Wishthereweremorecrumpets · 02/08/2025 19:51

If I confront him he could just say he’s been with mates, but he’s still lied and I’ve no proof he’s with someone.

Honestly, I’m still shaking so I can’t imagine remaining calm enough to not ask. Although if the last few times are anything to go by he won’t be back until 6am

OP posts:
Wishthereweremorecrumpets · 02/08/2025 19:53

DC is in a great school as he has a disability and I’m education based so I don’t want to uproot us if we’re able to work things out amicably here. This may well be me being naive

OP posts:
Richandstrange · 02/08/2025 19:56

Please don't blow your cover until you've checked out your legal position wrt DC, you need to know where you stand before you risk him knowing you know.

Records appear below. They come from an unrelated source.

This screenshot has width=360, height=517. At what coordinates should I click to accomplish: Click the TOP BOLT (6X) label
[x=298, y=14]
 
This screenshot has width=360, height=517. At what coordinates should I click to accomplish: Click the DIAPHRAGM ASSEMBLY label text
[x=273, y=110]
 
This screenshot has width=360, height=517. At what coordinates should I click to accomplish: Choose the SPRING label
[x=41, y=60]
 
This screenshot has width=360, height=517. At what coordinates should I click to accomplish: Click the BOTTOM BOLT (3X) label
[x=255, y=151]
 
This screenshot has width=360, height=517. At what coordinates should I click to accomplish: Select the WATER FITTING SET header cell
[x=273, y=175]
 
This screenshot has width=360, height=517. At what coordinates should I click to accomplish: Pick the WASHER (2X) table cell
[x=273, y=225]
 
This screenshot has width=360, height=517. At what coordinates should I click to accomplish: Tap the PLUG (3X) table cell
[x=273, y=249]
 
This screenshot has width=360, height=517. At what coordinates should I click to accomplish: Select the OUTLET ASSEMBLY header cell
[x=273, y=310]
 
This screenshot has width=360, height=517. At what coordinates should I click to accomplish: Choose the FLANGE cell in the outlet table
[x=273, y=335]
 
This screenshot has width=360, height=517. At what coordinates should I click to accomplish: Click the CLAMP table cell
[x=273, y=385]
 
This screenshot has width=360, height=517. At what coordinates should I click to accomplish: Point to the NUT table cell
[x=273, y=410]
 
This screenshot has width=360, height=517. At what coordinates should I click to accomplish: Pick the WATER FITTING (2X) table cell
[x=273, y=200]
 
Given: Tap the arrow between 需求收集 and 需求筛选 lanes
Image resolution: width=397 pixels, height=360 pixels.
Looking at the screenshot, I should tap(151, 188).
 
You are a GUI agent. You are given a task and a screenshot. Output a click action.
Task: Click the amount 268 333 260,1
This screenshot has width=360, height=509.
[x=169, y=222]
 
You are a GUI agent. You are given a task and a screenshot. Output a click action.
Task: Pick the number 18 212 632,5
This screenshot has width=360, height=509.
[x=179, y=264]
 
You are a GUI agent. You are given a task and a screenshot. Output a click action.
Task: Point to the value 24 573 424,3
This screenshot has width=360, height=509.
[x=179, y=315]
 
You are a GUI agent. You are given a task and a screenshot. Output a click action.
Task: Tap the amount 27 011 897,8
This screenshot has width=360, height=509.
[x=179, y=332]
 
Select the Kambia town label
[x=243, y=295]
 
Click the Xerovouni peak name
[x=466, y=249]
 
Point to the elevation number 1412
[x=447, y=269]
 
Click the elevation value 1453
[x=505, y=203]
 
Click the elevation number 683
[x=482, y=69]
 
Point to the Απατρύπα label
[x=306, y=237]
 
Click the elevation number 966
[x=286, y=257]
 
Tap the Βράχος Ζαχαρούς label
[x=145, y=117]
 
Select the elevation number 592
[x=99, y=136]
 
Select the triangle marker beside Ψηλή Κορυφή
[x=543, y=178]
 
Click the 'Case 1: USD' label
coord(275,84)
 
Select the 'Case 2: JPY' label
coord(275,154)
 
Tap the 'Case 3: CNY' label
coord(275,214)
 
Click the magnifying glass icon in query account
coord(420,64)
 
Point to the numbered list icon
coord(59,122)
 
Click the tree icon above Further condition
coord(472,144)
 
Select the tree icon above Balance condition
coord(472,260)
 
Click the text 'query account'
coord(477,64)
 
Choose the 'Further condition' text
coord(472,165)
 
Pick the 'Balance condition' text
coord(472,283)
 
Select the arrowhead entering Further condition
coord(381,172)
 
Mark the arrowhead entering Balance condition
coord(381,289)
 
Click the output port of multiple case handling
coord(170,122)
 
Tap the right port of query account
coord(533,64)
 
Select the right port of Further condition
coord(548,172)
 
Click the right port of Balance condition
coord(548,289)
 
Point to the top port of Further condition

Wishthereweremorecrumpets · 02/08/2025 19:59

Been reading, children of non Muslim women stay with their mum until 7 years then go with Dad.

OP posts:
GrumpyInsomniac · 02/08/2025 19:59

OK, well right now, tell him you think you’re coming down with something. Let him know that before anything else, because if you’re a bit off - understandably - it can be put down to this non-specific bug you’ve picked up.

You have to try to hold it together until you know the legal situation. I don’t know whether you would feel comfortable saying which country you’re in, but maybe a name change and post on the divorce boards in case someone has country-specific experience if you’re worried about it being outing. You need to know where you stand asap.

And since you know you need to protect the kids, it may be easier than you think to not ask him outright what he’s been doing.

Endofyear · 02/08/2025 20:00

Don't let him know you know anything until you've got some legal advice. If you don't think you can 'act normal' , say you're ill (terrible migraine) and need some space and peace and quiet. Do your best to stay out of his way. Is there any way you can get into his phone/laptop? Do you have any inkling who he might be seeing?

GrumpyInsomniac · 02/08/2025 20:01

Wishthereweremorecrumpets · 02/08/2025 19:59

Been reading, children of non Muslim women stay with their mum until 7 years then go with Dad.

Is this compulsory, or can it be varied so as not to split up siblings?

MarySueSaidBoo · 02/08/2025 20:04

Can you make contact with the British Embassy in the country you're in?